▶ **What is required**
Your reply should reproduce each line below exactly and carry none of the pictures.

▶ **Material supplied**
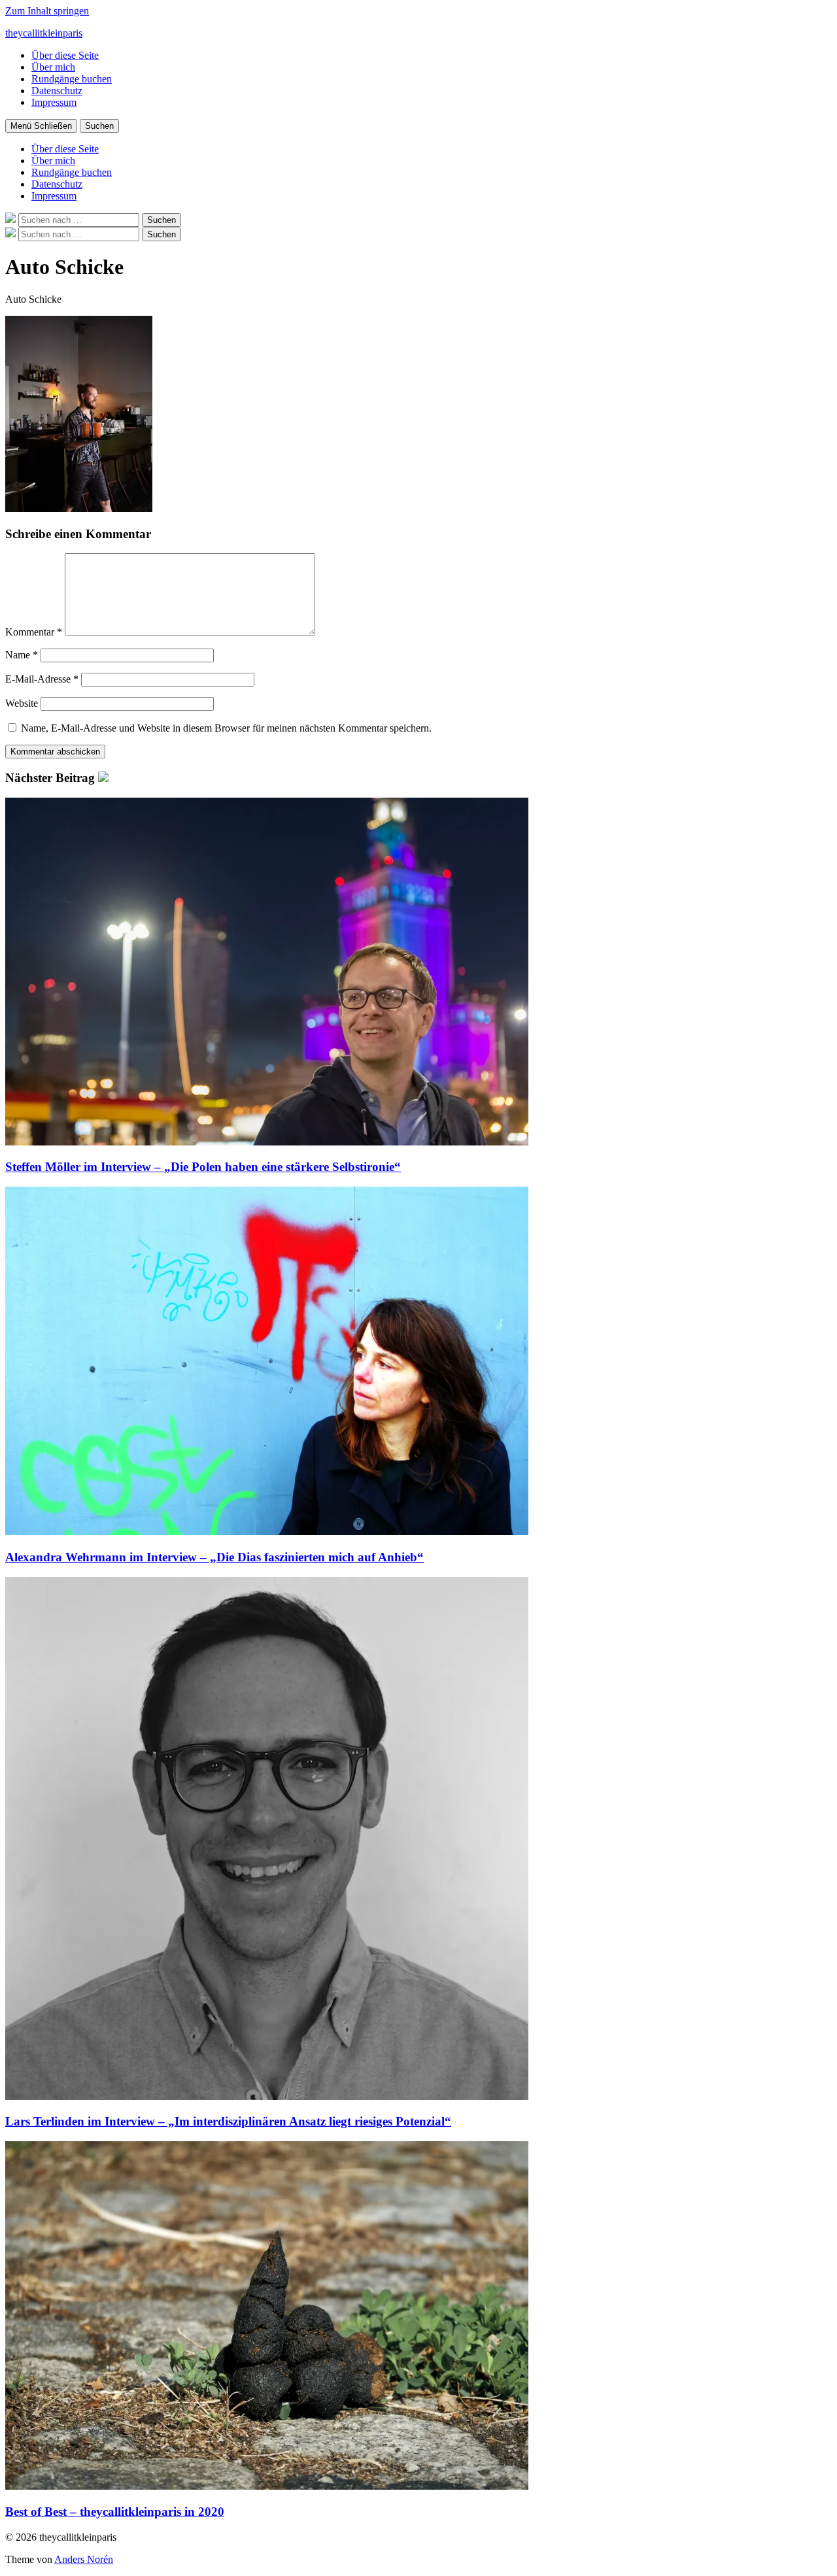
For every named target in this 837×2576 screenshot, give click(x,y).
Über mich (53, 67)
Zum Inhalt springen (47, 10)
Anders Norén (83, 2559)
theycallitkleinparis (43, 33)
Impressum (54, 102)
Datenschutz (56, 90)
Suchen (99, 126)
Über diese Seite (65, 55)
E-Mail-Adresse (41, 679)
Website (21, 703)
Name (21, 654)
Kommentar (33, 631)
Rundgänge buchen (71, 78)
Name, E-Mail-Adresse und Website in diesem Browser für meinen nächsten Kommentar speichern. (226, 728)
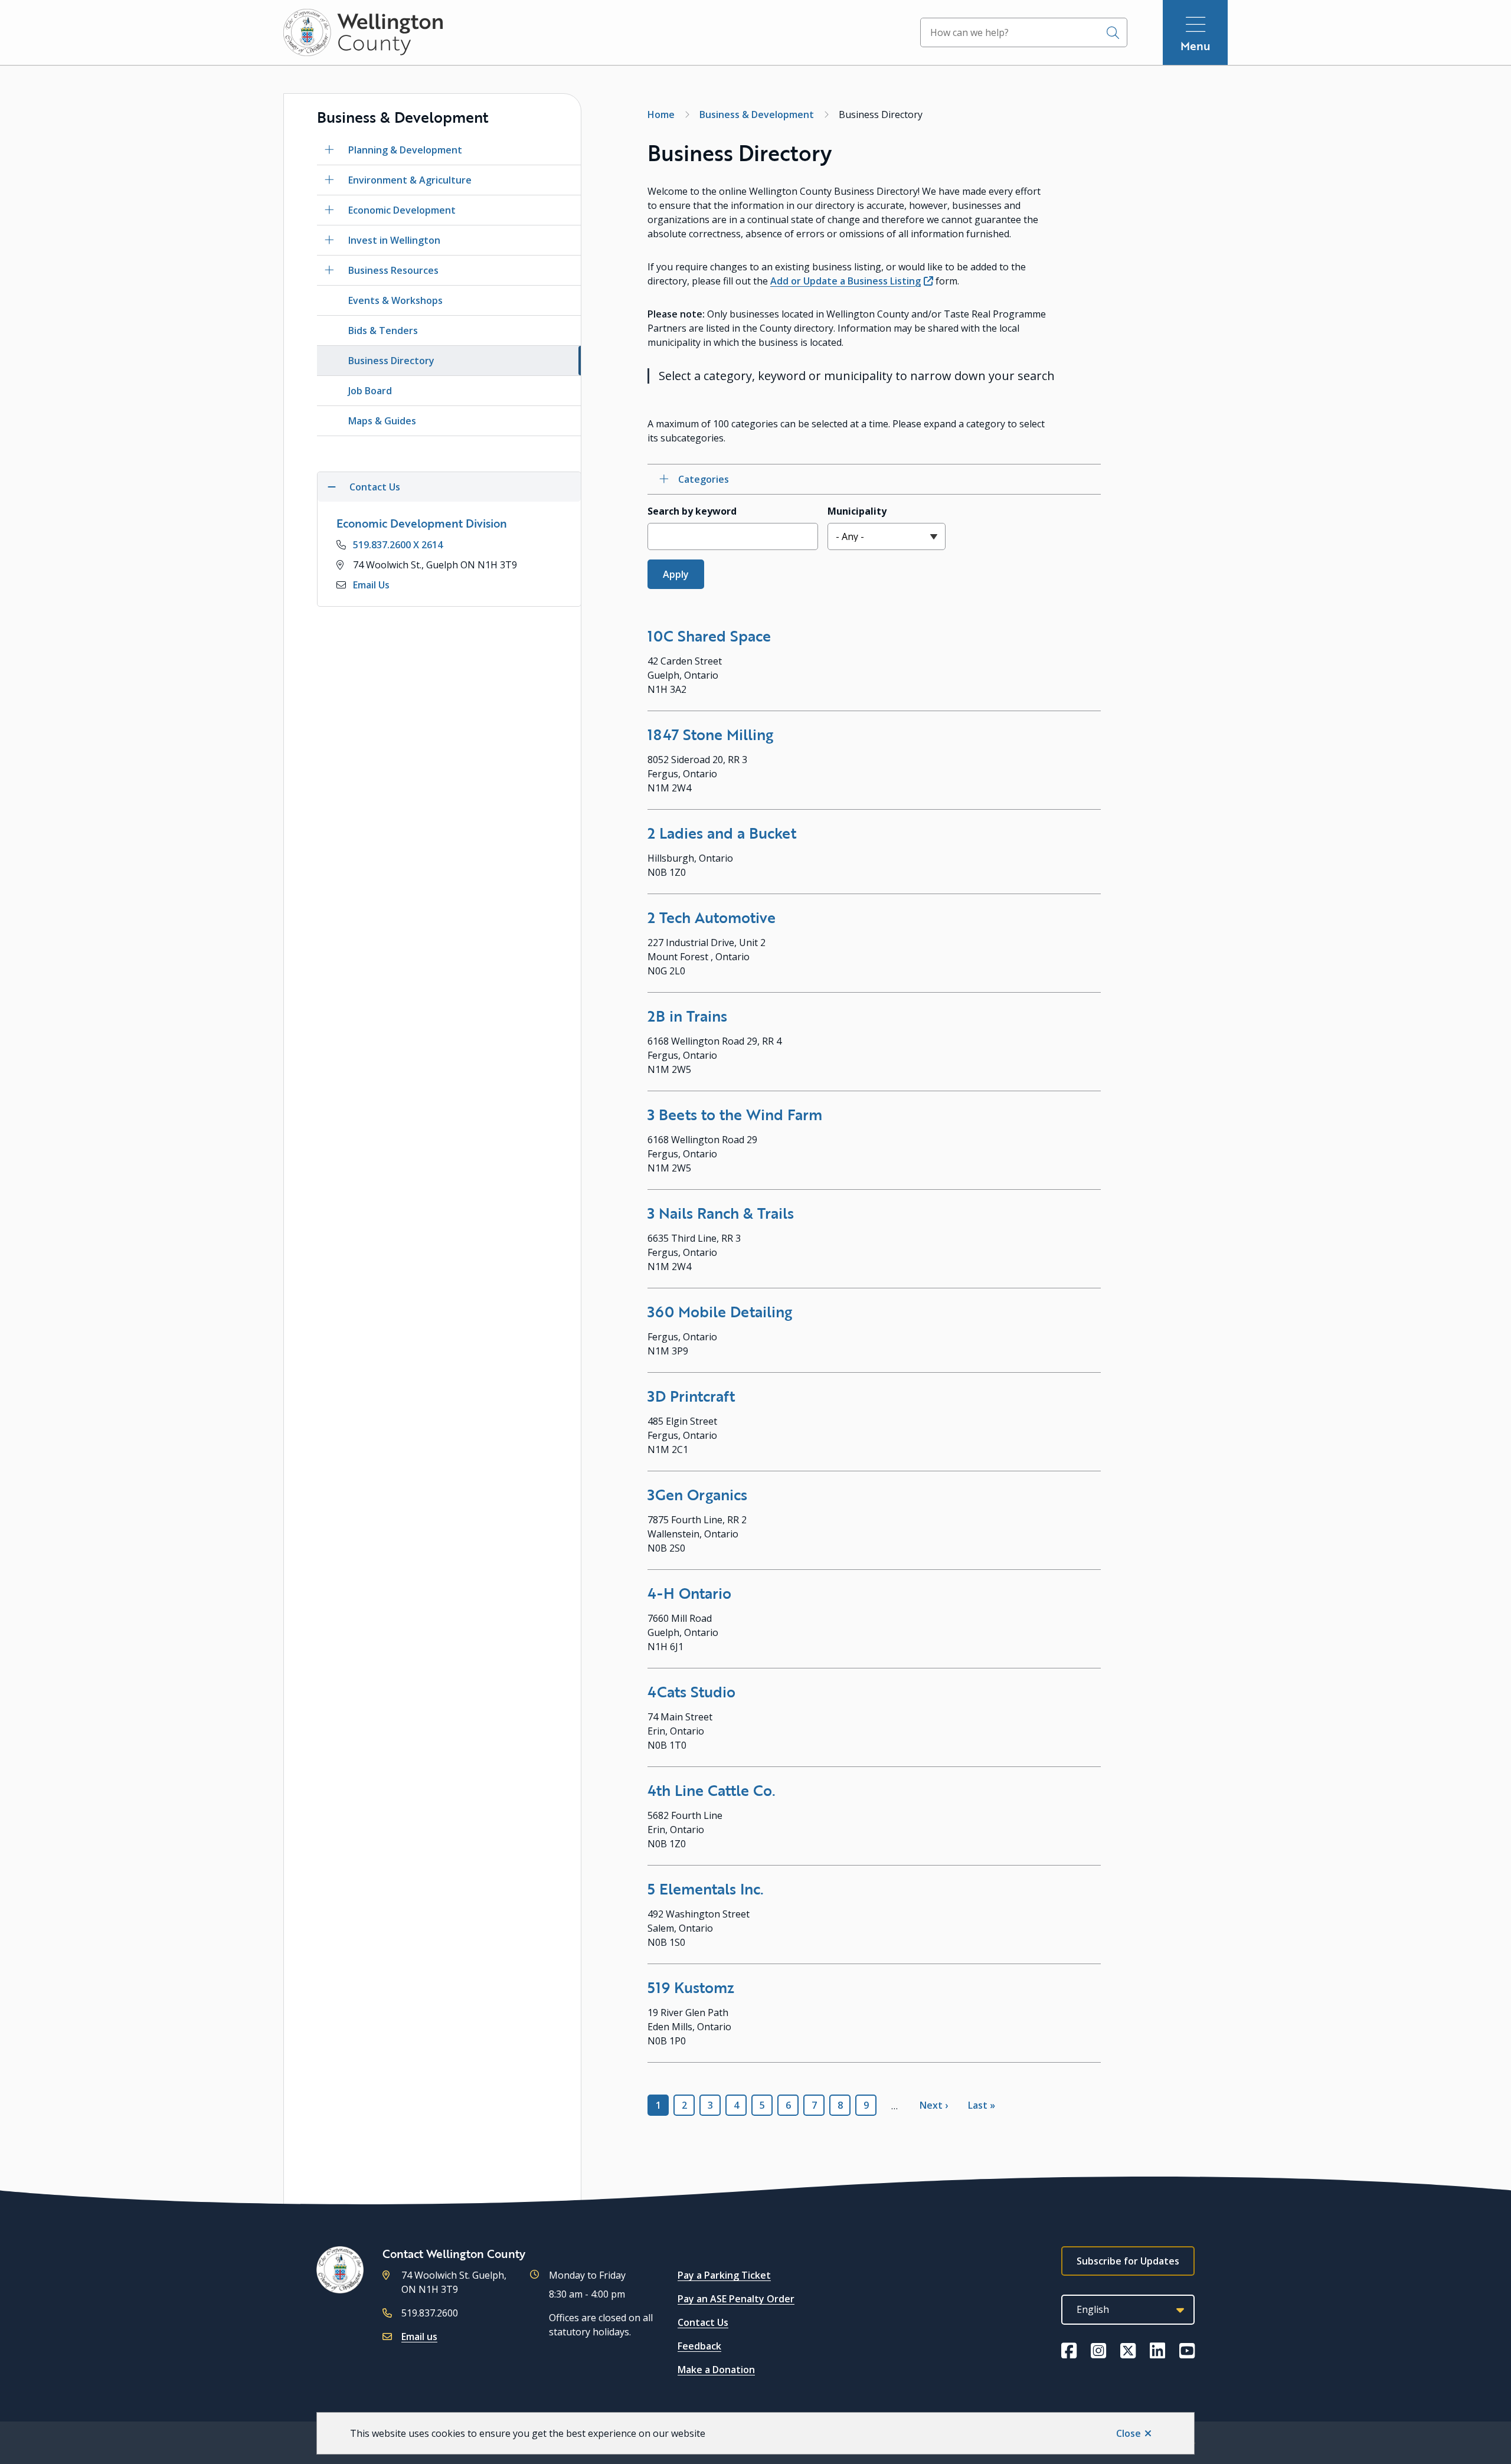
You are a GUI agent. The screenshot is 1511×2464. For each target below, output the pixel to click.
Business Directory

▶ **Result for this task**
For every named target in this 837×2576 screenshot, give click(x,y).
Über mich (53, 67)
Zum Inhalt springen (47, 10)
Anders Norén (83, 2559)
theycallitkleinparis (43, 33)
Impressum (54, 102)
Datenschutz (56, 90)
Suchen (99, 126)
Über diese Seite (65, 55)
E-Mail-Adresse (41, 679)
Website (21, 703)
Name (21, 654)
Kommentar (33, 631)
Rundgänge buchen (71, 78)
Name, E-Mail-Adresse und Website in diesem Browser für meinen nächsten Kommentar speichern. (226, 728)
You are a GUI agent. The screenshot is 1511×2464. For each target below, output the pixel to click.
Business Directory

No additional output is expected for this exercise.